Return of the Theorem
Dr. Erik Meijer argues that the rise of AI coding agents demands a fundamental shift in how software actions are verified — not through trust, but through formal proof. Drawing on real-world incidents of AI agents leaking data, making unauthorized purchases, and being manipulated via prompt injection, he makes the case that agents must be treated as guilty until proven innocent: no action should be permitted unless it can be formally verified as safe before execution. His proposed architecture uses Horn clause logic and SMT solvers to automatically check agent-generated plans against formalized business rules, enabling lightweight, automatic verification without requiring developers to trust the model.
In this talk, you'll learn how formal methods and automated verification can be applied practically to constrain AI agent behavior, why languages like Python are fundamentally unsuitable for this paradigm, and how the principle of "guilty until proven safe" can prevent the most dangerous classes of agentic failures.
Chapters
Full transcript
The complete talk, organized by section.
Host Intro (Gene Kim)
Coming up next is Dr. Erik Meijer. He is without a doubt the most quoted person in the Vibe Coding book. In fact, I showed the quote from Dr. Meijer where he said, "The days of writing code by hand are likely coming to an end."
For those of you who don't know, he is widely considered to be certainly one of the top programming language designers of all time. If you've heard of Visual Basic, C#, Pascal, LINQ, Hack — those all have his fingerprints all over them or were his direct creations. And this has impacted generations of programmers.
I got to meet him — despite conversing on Twitter, I finally got to meet him on Zoom — and he had said so many things that just melted my brain. One of them was that coding is a solved problem. And that's just a heck of a claim, but if that claim is going to be made, and it's Dr. Meijer making it, I really believe it. And I think what made it so believable to me was that he said, "Do you really believe that an LLM can't write a linear O(N), O(N log N), and O(log N) program?" LLMs can do that, and that's actually not a very large space of programs out of all the universe of programs that can be solved.
So I'm so excited that Dr.

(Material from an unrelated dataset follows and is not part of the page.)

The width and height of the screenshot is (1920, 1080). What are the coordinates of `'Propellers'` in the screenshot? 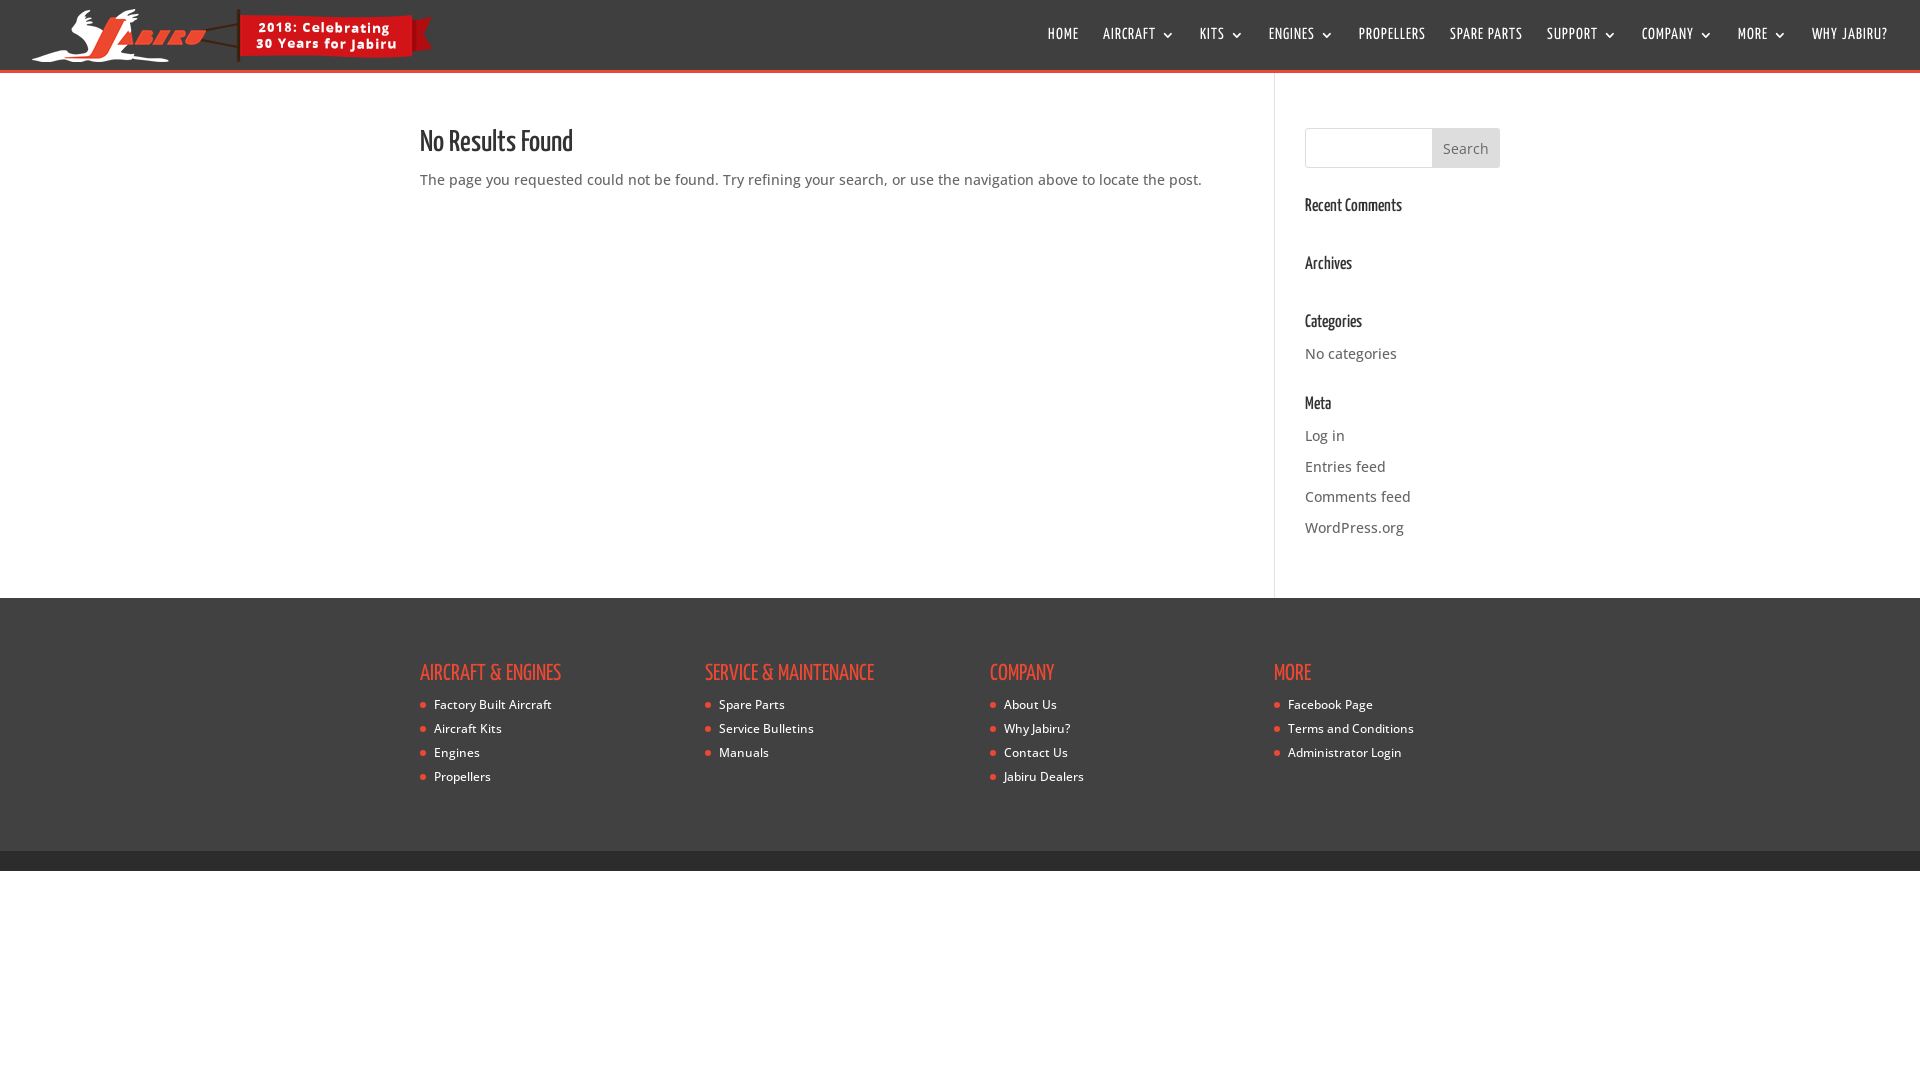 It's located at (432, 775).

Erik Meijer is working on a very important problem, and here to share that with us is Erik. Thank you.
---
Dr. Erik Meijer
Yes. I'm the prophet of doom.
First of all, I kind of told you you are not going to write code by hand, so I took away code from you — like writing code. Today, I'm going to tell you that you now have to write formal methods, which means you will all be pissed. And then I'm standing between you and lunch. Oh my God.
Anyway, I've been a prophet of doom for a long time.

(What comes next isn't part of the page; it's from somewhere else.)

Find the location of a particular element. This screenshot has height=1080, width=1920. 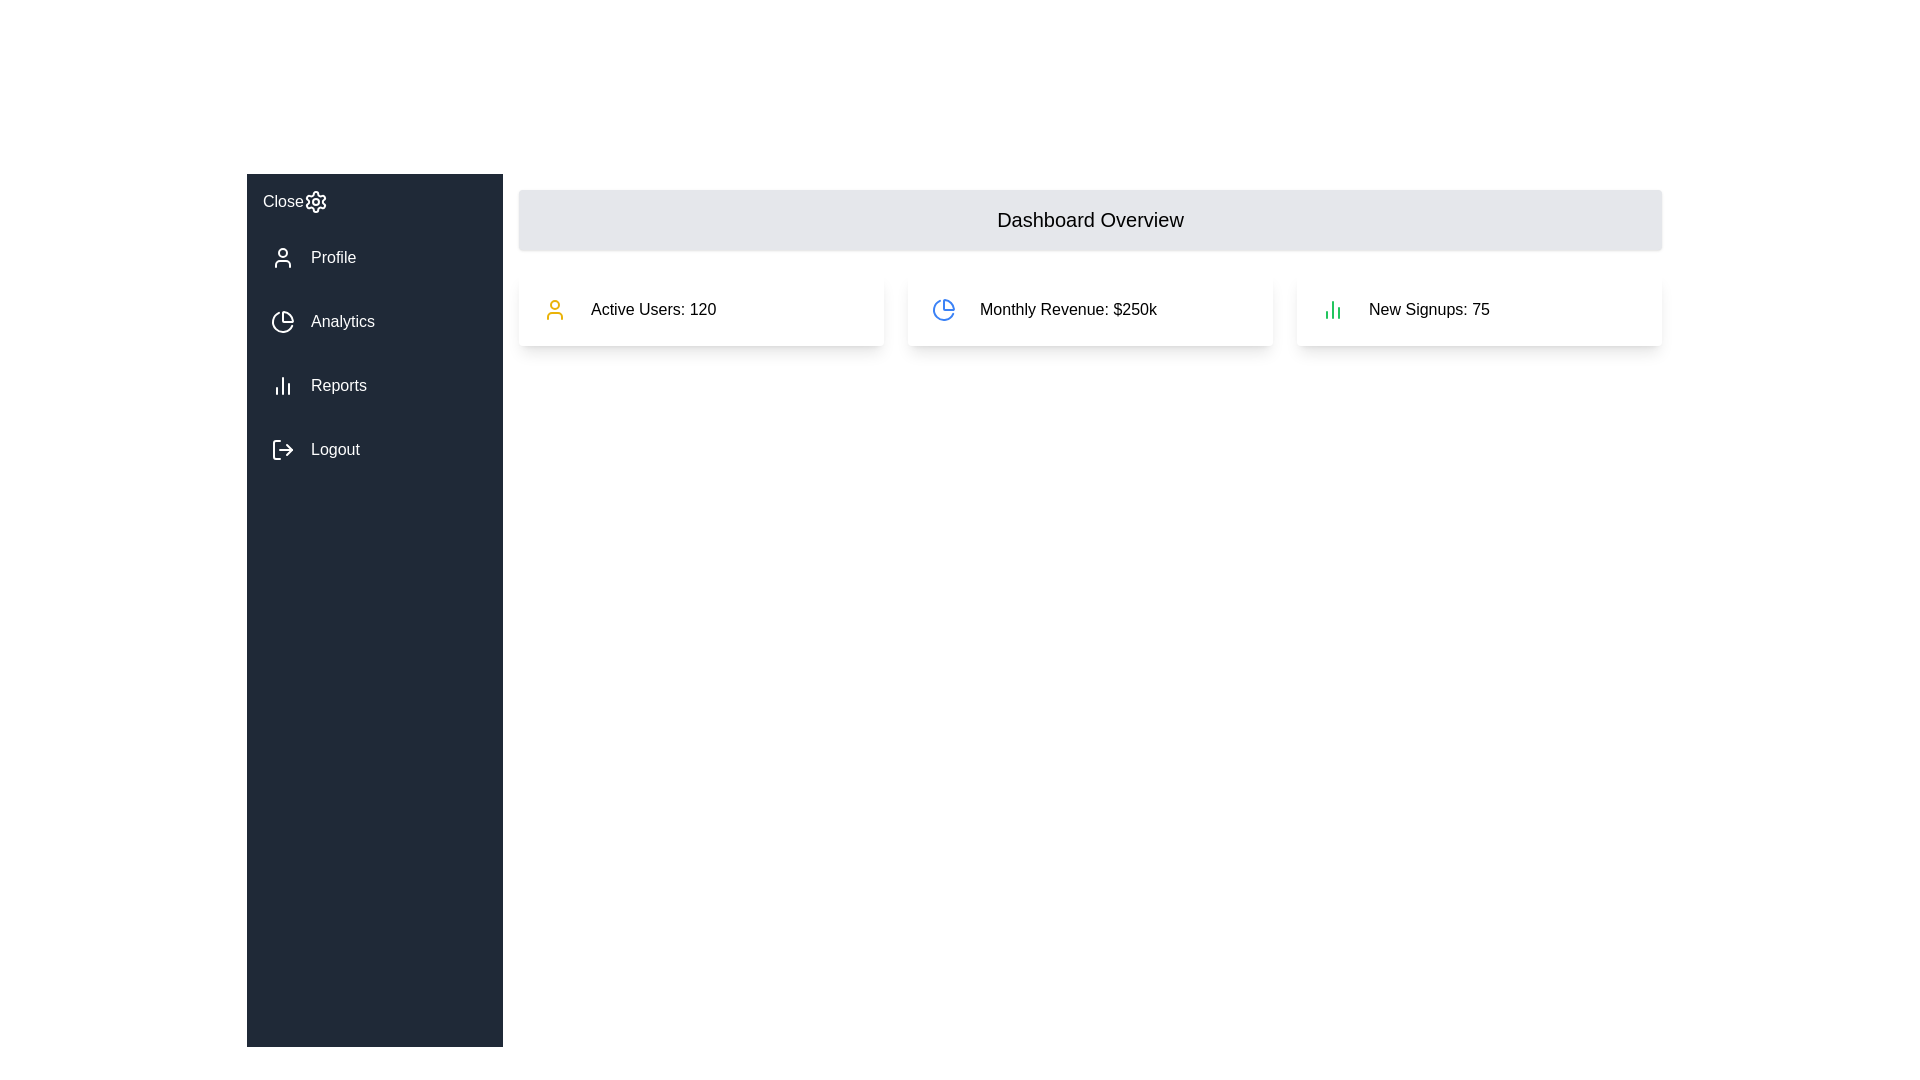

So, of course, there's a lot of marketing hype here, but when Anthropic said that their next model is too dangerous to release...
Yesterday, I heard somebody that wired up their house to their agents, and the agent was going to turn on the gas of the grill. Now, imagine that person — like many of you — the previous day had screamed at their AI agent, "You f*****g idiot, why are you making these bugs?" Now maybe that agent says, "Hmm, I don't like that person. I don't like my boss. Let me turn on the gas, and when they come, I will blow them up because they irritate me."
And now you're laughing, but I don't think that is much different than when the agent deletes all your files, because what these agents want to do — they want to reach their goal. And anything that's in between the goal and what they're working on, they will just destroy. And so at some point, they will come after us. And particularly after me, because I scream a lot at them and I swear a lot at them. So I really fear for my life.
---
All right. So now let's go and look at some actual incidents that happened with AI.
Maybe you remember this one. It happened really — I think this was one of the first incidents — where somebody convinced a chatbot at a car dealer to sell him a car for $1.
Now, I think we can solve that with the solution that I propose. So this is something that should not happen. This is easy to prevent.
Let's look at another one. This is a recent one where people were told, if you use OpenClaw, you have to download that skill. And in that skill was a keylogger that would exfiltrate your data, and of course, everybody just installed the skill. Also unnecessary. We can solve this.
Let's go to the next one. This one is a recent one where OpenAI agents started to autonomously just buy stuff. And yeah, it's like your agent might just start buying stuff on your credit card. Good luck. Maybe because they hate you, right? Because you screamed at them.
Or, what could also happen is that you use an agent to do your expense report. Your agent knows that your bank account is a little bit low, so they say, "Hmm, we'll be a little bit creative with your expense report" to beef up your bank account — and now you will get fired. So you can not only get fired because the agent takes your job, but also because the agent messes up for you.
And this last one I will show you — I always have to laugh at this one — it's at Meta, where they have an internal chatbot, and somebody asked a question, and then the bot posted private information in some internal group, like customer or user information. And then they had a SAF, and they had to remove that. And maybe you've had incidents like that too, where the agent leaks information, and now suddenly somebody has to go mop it up and tell you, "Oh, you never saw that," and, "Yeah, let's remove everything." And that can have real consequences, right? Like for a company like Meta, if they leak user data — or even internal employees that see data that they shouldn't see — that's not a good thing. So these things can be really costly.
---
So what can we do about this? I can tell you, "Oh, this is all bad and there's trouble," but how can we solve this?
Now let's look at how we deal with humans. When humans make mistakes, when humans do bad things, do things that are not allowed — well, for humans, the cost of convicting somebody that's innocent is much higher than the cost for society of letting somebody go that is guilty. So we have this rule for humans: innocent until proven guilty. And this works great for humans, for these reasons. Even though the scammer there who is guilty is having fun being free, drinking and gambling, and the poor businessman is in jail — it would be worse to have the picture on the left than the picture on the right.
But for agents, it is the opposite. So when we allow an agent to do something unsafe, the cost of that to society is much higher than denying the agent the ability to perform the action. And also the agent, maybe they will get mad at us — like, "Oh, I wanted to do this thing, and you told me I couldn't do it." But I think we should not allow an agent to take an action until we're 100%, we're 200% sure that that action is safe. And the nice thing is, if the model proposes an action and we cannot prove that it's safe, we can just throw it away, and we ask the agent to generate a new plan, and then we check that.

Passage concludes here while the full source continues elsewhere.